AIM OF THE EXERCISE:
The records should be restated exactly from their first line through the line with "Screen dimensions: 1024x522" in it.
[Start of section]
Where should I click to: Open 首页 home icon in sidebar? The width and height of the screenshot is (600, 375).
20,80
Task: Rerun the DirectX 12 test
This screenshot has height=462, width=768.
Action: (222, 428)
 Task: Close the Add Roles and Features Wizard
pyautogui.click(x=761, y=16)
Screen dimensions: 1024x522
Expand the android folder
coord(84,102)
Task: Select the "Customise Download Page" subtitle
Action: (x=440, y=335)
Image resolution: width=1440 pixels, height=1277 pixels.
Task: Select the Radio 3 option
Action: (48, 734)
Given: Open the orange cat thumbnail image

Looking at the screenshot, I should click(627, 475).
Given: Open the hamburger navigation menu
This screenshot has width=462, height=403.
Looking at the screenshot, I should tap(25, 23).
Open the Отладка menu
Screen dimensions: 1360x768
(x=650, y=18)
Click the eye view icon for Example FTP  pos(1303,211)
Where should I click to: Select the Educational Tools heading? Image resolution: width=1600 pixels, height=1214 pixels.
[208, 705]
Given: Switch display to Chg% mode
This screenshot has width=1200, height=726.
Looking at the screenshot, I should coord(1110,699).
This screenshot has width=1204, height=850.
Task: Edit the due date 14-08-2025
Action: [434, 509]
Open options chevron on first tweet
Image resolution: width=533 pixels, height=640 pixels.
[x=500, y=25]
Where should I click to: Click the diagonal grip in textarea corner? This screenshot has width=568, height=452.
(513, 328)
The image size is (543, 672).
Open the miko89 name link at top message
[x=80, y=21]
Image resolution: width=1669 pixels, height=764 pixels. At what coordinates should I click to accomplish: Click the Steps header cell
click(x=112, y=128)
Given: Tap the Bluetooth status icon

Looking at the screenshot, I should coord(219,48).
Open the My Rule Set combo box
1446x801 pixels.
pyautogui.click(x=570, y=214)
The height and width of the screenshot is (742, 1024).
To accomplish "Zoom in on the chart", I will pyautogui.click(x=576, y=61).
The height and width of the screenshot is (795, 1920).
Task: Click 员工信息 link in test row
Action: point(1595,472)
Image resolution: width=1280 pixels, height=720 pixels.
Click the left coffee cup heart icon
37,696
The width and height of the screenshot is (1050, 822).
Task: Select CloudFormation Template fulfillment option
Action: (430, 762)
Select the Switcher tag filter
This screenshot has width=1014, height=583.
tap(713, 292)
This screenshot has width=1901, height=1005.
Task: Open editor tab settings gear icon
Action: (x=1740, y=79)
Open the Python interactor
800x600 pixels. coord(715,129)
[End of section]
SOLUTION TO THIS EXERCISE:
Where should I click to: Open 首页 home icon in sidebar? The width and height of the screenshot is (600, 375).
20,80
Task: Rerun the DirectX 12 test
This screenshot has height=462, width=768.
Action: (222, 428)
 Task: Close the Add Roles and Features Wizard
pyautogui.click(x=761, y=16)
Screen dimensions: 1024x522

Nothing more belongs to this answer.